* _To do_
Translate this sentence from the news story below on holiday eating and heart health into Spanish: "Participants in the study followed either a Mediterranean or DASH-style eating pattern."

WEST LAFAYETTE, Ind. (WLFI)- The pattern is all too familiar. Indulging in comfort foods and sweet treats during the holiday season and then starting the New Year with healthier habits.
While it may seem like a healthy plan, new research shows it could actually be harmful to your body.
Purdue Professor Wayne Campbell lead the research on the study called "If at first your diet fails. Try again. Your heart will thank you."
With the holidays in full force, it's easy to put our health to the side toward the end of the year and attempt to hop back on the wagon come January first.
So researchers at Purdue wanted to see how eating patterns like the classic healthy New Year's resolution can affect our bodies.
Participants in the study followed either a Mediterranean or DASH-style eating pattern.
Mediterranean eating is focused on healthy fat intake, where the Dietary Approaches to Stop hypertension, or DASH eating, focuses on controlling sodium intake.
For five to six weeks participants followed one of the two healthy eating patterns and were measured for risk factors.
For the next four weeks they ate as they normally would and returned to the healthy eating pattern again for five to six weeks.
Campbell said the results were like a roller coaster. But it's not just weight that fluctuates, the risk for cardiovascular diseases can as well. Those include blood pressure, cholesterol and even diabetes.
What stood out the most in the study was how quickly participants' health improved when they started the healthy diet.
"While eating healthy can certainly help with your weight control, and/or be a very effective way to help you lose weight if you're purposefully cutting back on calories," Campbell said. "You can achieve really important health benefits by eating a healthy diet even if you are still carrying a few extra pounds."
But Campbell doesn't prefer the term 'diet.' He said diets often give temporary results and it's best to formulate a stable, healthy eating pattern.
He also said it's normal for people to fail at diets, thus giving them that 'cardiovascular roller coaster.'
So before you reach for that second serving this holiday season, think about your heart.

Saved entries
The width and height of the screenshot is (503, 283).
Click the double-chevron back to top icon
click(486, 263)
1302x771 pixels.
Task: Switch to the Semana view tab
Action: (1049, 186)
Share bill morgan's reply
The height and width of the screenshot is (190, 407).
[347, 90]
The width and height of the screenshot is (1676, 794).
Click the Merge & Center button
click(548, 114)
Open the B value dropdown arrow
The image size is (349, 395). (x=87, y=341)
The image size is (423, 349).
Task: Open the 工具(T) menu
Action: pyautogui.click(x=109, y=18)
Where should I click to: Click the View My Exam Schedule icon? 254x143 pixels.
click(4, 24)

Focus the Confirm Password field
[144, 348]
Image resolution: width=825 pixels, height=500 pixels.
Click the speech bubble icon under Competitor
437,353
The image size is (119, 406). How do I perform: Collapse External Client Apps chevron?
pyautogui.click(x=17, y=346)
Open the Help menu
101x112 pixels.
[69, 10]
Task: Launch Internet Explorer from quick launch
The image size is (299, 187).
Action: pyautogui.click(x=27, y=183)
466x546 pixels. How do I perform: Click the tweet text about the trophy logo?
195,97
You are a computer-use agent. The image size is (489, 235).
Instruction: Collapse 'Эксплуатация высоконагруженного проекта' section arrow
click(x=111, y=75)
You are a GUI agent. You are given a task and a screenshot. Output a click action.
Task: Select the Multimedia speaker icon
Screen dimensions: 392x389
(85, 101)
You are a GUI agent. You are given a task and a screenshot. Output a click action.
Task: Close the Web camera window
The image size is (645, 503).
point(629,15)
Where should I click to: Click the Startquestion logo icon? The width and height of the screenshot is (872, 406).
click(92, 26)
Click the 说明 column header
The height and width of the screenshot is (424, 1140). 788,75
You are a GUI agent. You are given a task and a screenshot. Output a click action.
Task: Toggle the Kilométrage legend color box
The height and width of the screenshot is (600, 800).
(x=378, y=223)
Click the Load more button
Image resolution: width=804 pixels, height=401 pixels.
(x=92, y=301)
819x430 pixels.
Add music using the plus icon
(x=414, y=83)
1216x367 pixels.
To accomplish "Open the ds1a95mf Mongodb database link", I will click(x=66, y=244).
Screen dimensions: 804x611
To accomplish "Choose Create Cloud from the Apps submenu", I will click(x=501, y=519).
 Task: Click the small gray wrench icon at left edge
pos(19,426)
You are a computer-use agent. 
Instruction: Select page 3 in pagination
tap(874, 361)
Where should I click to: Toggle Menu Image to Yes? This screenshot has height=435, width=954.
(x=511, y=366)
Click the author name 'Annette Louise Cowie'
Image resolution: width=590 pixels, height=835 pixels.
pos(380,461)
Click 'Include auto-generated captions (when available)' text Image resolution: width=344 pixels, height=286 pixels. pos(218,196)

* _Reply to the exercise_
Los participantes del estudio siguieron un patrón de alimentación mediterráneo o de estilo DASH.